Part W, an action group of women working across architecture, design, infrastructure and construction campaigning for gender parity in the built environment, is encouraging people to nominate women to receive the award ahead of the deadline for submissions later this month.

Since its inception in 1848, only one woman has received the Gold Medal in her own right – the late Zaha Hadid in 2016.

So far the nominations being progressed, of which Part W is aware, are: 2018 Jane Drew Prize-winner Amanda Levete by Weston Williamson founder Chris Williamson; Kate Macintosh by Tibbalds director Hilary Satchwell; Denise Scott Brown by architect Sarah Wigglesworth; and Eva Jiřičná by former AJ editor Christine Murray.
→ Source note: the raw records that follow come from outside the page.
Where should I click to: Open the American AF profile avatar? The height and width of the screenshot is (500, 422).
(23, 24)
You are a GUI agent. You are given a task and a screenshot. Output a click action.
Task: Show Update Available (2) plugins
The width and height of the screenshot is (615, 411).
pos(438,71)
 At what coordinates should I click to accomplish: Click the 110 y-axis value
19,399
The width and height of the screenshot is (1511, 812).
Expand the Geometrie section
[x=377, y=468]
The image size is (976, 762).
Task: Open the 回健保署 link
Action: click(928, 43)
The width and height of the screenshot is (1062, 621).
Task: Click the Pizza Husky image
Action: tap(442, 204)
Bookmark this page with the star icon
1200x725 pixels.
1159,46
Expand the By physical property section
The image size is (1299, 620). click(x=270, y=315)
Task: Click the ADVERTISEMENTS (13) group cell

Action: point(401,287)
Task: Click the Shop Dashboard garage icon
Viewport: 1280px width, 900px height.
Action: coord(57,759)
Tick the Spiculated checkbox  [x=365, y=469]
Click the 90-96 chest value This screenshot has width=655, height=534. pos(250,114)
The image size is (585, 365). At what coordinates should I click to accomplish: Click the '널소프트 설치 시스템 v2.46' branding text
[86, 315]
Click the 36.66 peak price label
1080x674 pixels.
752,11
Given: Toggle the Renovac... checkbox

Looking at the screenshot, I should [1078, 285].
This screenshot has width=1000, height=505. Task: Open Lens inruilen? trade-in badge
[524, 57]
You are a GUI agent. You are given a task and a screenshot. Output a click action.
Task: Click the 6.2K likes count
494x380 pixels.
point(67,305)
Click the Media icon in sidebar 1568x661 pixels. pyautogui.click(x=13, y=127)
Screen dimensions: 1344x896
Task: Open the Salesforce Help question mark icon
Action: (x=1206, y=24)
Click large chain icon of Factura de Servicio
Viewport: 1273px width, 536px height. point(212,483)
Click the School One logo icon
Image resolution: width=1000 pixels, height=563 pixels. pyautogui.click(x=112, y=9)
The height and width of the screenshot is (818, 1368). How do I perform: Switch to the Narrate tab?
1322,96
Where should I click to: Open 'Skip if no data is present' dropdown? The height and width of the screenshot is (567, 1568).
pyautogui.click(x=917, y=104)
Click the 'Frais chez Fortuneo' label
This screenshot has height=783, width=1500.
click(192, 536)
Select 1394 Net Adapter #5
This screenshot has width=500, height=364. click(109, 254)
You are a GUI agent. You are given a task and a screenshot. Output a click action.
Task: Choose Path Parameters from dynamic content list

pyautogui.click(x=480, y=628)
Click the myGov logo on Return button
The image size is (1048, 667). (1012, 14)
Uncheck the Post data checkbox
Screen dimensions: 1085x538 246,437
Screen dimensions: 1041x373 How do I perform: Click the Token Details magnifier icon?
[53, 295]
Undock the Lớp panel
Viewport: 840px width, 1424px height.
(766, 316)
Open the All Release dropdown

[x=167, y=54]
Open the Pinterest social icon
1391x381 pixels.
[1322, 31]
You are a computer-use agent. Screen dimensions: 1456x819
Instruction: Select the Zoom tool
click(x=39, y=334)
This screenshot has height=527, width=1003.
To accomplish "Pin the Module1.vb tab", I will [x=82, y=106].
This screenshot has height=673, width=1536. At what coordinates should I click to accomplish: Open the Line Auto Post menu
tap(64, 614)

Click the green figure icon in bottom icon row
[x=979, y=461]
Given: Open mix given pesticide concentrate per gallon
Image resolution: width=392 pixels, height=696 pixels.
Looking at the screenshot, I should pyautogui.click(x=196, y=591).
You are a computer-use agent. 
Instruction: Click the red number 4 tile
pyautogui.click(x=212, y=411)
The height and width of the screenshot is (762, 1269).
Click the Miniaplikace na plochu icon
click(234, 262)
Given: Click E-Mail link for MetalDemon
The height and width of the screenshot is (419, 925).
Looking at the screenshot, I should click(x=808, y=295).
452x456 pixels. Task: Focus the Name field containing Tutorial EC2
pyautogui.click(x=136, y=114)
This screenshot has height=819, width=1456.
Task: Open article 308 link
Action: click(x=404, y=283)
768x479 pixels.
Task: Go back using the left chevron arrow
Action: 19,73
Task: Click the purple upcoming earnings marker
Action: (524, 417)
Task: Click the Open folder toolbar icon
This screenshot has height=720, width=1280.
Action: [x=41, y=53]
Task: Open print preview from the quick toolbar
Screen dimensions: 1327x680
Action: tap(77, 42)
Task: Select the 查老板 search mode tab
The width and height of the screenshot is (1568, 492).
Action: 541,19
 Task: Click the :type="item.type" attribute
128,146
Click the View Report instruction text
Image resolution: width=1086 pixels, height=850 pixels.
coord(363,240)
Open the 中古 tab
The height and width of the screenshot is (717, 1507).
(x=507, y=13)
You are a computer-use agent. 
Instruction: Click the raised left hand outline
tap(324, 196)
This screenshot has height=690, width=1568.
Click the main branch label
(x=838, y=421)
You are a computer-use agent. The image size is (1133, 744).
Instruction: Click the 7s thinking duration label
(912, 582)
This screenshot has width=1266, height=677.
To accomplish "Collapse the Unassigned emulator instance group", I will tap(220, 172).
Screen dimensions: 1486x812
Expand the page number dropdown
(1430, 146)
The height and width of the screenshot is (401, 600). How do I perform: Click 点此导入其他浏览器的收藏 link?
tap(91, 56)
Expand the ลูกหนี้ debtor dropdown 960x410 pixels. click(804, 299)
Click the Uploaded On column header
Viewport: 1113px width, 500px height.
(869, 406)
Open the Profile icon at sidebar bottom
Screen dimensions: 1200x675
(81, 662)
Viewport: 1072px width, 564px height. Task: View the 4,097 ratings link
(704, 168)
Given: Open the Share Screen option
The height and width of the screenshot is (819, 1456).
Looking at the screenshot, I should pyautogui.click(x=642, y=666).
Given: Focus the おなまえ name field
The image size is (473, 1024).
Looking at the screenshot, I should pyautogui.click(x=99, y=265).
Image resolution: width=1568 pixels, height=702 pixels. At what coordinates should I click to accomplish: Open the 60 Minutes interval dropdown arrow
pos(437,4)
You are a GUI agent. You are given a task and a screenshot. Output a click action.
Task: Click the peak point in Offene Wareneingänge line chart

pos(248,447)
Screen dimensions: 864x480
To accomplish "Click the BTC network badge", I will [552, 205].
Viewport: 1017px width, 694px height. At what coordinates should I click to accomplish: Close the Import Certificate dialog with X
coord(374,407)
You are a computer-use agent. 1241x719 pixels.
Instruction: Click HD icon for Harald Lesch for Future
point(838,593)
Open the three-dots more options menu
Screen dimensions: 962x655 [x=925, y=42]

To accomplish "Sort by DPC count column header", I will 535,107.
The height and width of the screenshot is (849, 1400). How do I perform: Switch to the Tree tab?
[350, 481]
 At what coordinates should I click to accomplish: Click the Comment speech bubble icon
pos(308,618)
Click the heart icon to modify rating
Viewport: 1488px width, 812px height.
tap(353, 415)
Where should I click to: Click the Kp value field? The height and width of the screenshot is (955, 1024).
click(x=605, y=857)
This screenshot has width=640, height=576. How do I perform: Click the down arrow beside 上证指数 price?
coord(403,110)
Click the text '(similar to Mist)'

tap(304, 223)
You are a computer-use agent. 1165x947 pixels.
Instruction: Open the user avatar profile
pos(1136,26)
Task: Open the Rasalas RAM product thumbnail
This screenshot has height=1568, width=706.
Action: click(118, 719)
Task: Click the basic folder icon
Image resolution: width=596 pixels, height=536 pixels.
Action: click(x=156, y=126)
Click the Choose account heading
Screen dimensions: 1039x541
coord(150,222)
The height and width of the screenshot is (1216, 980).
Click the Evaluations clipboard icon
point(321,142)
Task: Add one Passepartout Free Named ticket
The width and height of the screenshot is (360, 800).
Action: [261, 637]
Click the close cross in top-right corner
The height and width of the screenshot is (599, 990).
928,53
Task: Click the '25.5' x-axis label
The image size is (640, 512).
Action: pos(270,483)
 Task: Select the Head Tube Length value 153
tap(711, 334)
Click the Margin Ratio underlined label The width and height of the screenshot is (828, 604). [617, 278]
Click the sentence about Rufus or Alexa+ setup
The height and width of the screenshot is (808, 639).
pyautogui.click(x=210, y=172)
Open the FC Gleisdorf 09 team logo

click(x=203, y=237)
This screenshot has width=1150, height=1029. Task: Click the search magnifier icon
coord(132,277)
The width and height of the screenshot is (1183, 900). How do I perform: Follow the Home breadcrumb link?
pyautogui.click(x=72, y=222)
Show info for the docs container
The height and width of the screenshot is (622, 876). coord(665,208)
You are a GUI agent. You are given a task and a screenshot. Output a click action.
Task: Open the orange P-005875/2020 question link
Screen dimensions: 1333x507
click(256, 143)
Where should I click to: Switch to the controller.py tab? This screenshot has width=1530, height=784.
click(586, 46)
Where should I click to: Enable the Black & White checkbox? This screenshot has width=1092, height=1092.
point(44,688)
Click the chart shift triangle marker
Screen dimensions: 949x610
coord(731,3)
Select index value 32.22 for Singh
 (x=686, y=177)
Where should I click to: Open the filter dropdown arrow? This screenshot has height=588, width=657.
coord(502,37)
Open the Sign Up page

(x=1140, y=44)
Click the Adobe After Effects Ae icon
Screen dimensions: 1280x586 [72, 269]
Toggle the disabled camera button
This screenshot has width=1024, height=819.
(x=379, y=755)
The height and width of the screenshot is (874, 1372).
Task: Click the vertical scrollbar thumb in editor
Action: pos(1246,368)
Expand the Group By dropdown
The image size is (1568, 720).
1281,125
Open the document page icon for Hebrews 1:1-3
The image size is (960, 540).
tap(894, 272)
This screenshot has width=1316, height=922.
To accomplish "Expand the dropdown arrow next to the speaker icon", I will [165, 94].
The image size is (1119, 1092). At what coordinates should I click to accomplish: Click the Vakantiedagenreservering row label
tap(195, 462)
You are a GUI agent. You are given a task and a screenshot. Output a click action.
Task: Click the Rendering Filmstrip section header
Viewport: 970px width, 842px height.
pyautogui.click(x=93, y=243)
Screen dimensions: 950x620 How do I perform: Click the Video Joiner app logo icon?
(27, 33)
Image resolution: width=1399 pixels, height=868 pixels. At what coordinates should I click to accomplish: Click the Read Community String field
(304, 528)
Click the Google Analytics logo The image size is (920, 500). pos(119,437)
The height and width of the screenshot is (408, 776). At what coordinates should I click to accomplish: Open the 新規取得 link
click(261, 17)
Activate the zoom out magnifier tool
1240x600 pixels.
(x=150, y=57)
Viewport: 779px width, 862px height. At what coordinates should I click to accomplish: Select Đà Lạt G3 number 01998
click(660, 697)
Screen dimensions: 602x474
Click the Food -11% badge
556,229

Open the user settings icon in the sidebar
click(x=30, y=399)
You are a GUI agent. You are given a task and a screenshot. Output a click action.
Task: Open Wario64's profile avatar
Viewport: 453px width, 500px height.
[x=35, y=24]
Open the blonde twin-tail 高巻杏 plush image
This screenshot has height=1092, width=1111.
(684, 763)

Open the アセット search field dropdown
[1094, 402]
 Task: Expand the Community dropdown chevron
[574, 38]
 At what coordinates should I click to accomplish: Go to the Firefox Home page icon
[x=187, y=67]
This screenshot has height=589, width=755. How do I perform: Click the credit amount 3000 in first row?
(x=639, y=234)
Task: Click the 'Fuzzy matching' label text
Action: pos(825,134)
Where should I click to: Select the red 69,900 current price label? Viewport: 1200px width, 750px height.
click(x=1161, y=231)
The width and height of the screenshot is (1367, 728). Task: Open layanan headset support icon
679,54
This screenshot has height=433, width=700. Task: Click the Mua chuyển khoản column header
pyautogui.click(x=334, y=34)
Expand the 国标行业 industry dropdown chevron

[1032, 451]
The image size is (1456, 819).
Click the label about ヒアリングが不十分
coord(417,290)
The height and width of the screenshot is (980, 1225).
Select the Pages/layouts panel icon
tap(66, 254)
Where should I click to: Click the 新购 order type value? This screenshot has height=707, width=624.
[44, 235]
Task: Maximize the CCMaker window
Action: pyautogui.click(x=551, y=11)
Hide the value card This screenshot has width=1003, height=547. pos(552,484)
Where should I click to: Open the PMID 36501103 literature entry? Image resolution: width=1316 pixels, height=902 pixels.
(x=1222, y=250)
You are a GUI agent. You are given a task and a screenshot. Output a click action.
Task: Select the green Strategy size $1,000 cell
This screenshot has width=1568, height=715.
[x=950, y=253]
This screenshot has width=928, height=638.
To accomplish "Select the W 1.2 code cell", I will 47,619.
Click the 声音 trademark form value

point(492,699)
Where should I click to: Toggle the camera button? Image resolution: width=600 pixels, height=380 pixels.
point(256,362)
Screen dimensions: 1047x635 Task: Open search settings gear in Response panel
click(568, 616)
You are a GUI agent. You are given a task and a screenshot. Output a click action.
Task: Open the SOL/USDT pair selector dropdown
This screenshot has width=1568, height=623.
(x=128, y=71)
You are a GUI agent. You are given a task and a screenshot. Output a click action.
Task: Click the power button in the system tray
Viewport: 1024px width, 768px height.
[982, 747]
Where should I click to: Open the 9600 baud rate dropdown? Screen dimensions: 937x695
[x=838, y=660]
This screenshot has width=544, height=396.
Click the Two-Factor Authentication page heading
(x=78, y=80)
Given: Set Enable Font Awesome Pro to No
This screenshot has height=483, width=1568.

Also put forward are Sharon Egretta Sutton, the first African American woman in the USA to become a full professor of architecture, who was nominated by RIBA Council member Yẹmí Àlàdérun; Matrix Feminist Design Co-operative, nominated by Harriet Harriss, who is due to take up her new role as dean of the School of Architecture at the Pratt Institute later this month; and Yasmeen Lari, nominated by Alisha Morenike, co-founder of Black Females in Architecture.

As well as campaigning for nominations, Part W has created an alternative Royal Gold Medal list to highlight the unrecognised women since 1848 who made an important contribution to architecture. It is seeking help in filling in gaps, particularly for the 19th century (see below).

Eva Jiricna

Eva Jiřičná who was nominated for the Royal Gold Medal by former AJ editor Christine Murray

Source: Theodore Wood

Eva Jiřičná who was nominated for the Royal Gold Medal by former AJ editor Christine Murray

Group founder Zoë Berman, of Studio Berman, said: ‘Looking back through history, revealing the many incredible women who have been overlooked, is an immensely important step in raising awareness about the contribution that has been made to architecture by women. That women have been cut out of awards systems and overlooked is a form of erasure.

‘Looking forward, we want to make change – to see women being properly recognised, included and their efforts given respect and value, equally and fairly. Calling for people to take the time and make the effort to nominate, is, we believe, a positive way of generating debate around this issue.’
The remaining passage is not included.